Chubb Insurance Singapore LTD v Sizer Metals PTE LTD,  SGHC(A) 17, Singapore Court of Appeal.
In this case, the Singapore Court of Appeal has considered whether the assured has satisfied the burden of proving the cause of loss under a marine cargo insurance policy in circumstances where there was no direct evidence of when or where the loss had occurred.
In September 2017 and May 2018, the company Sizer entered into two contracts with Excellent Mining in Rwanda for the purchase of nine shipments of tin concentrate to be delivered to Penang.
Sizer took out marine cargo insurance cover with Chubb under the terms of the Institute Cargo Clauses (A), whereby there was an all risks cover, the risk attaching “from the time the goods leave the warehouse or place of storage” until delivery. Therefore the cargo was insured only for the period after the commencement of the transit (“the Transit Period”).
On arrival at the destination, four of the shipments were found that did not contain tin concentrate. There had been a theft either at Excellent Mining’s premises in Rwanda or during the transit by road to a bonded warehouse in Kigali, Rwanda, before the cargo was transported to the port of Dar as Salaam for shipping to Penang, Malaysia.
A dispute arose between the assured Sizer and the insurer Chubb regarding as to whether the cargo was lost before or during the course of transit. According to the Institute cargo clauses (A), the burden of proof is on the assured to show fortuitous loss or damage to the subject matter insured occurring within the duration of the policy. In the present case, the issue was as to whether the assured had satisfied the burden of proof on the balance of probabilities that the theft had occurred during the transit.

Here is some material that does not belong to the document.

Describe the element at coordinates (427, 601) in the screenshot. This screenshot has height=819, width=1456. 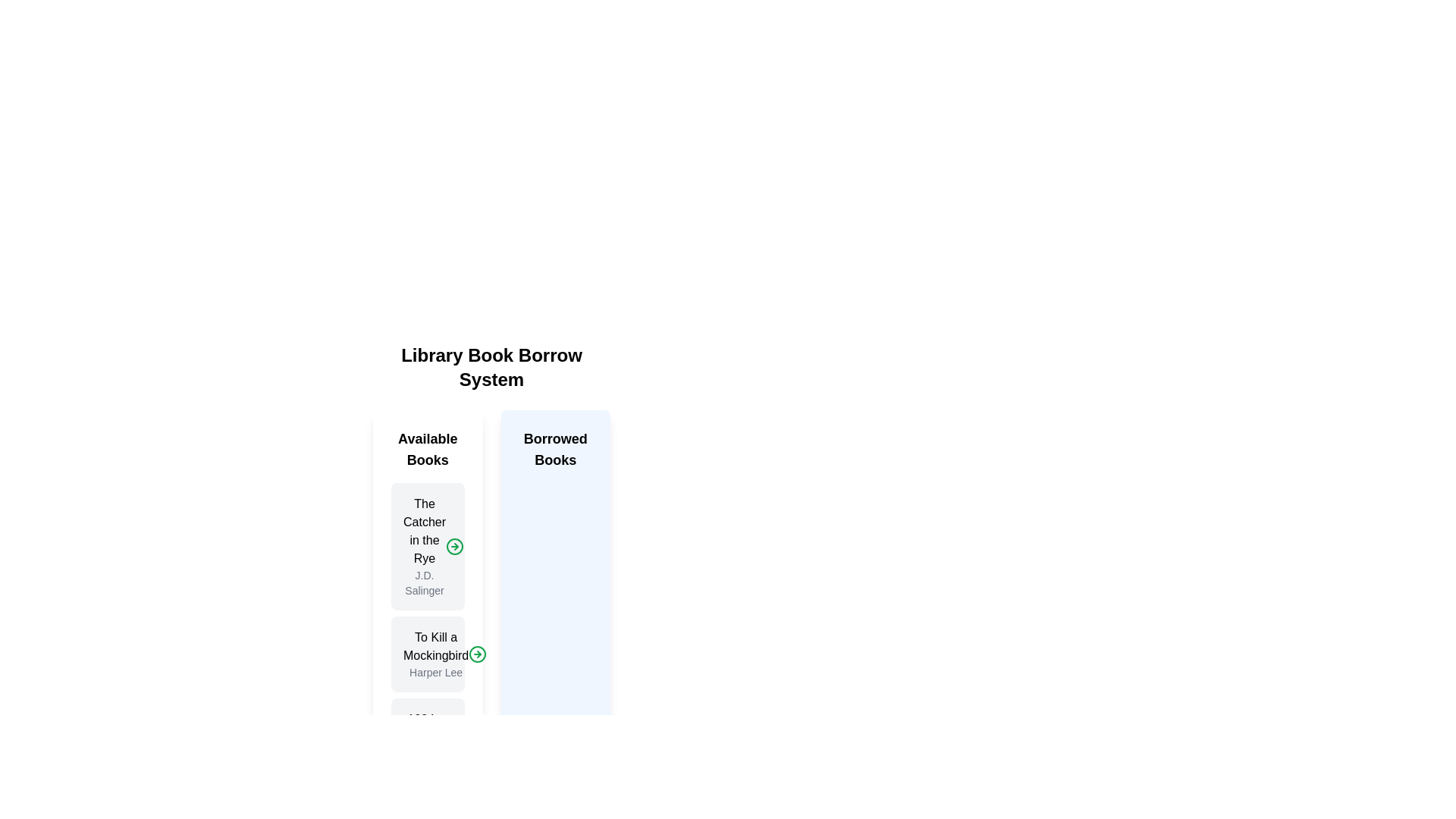
I see `the white rectangular card titled 'The Catcher in the Rye' by J.D. Salinger, which is the first card in the 'Available Books' section` at that location.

The assured’s case was that the theft of the cargo had occurred during the Transit Period from Rwanda to Malaysia, i.e., after the cargo left the seller’s premises. The assured relied on two pieces of evidence:
- The fact that at the seller’s warehouse, none of the representatives who had checked the tin concentrate had noticed any tampering with the sealed drums.
- The National Public Prosecution Authority of Rwanda investigated the theft and concluded that it did not take place in Rwanda.
The Court of Appeal upheld the first instance decision that Sizer had satisfied the burden of proving that the loss had occurred in transit, at some point after the consignments had left Excellent Mining’s premises in Rwanda and before the cargo had reached Dar es Salaam.
Sizer had demonstrated that there was no serious possibility that the theft could have taken place on Excellent Mining’s premises, and by applying a process of elimination, Sizer had demonstrated that the loss would have occurred in transit. On the other end, Chubb had been unable to produce evidence confuting that possibility.
The Singapore Court of Appeal clarifies how far an assured must go to prove its loss on a balance of probabilities under a marine cargo insurance policy. In this case, the assured was able to satisfy the burden of proof and recover the loss under the insurance policy, even if there was no direct evidence of when or where the loss had occurred. By applying a process of elimination, the assured was able to show that the theft could not have occurred on Excellent Mining’s premises, and thus it had occurred in transit.
No doubt a welcome decision for assureds of marine cargo insurance policies.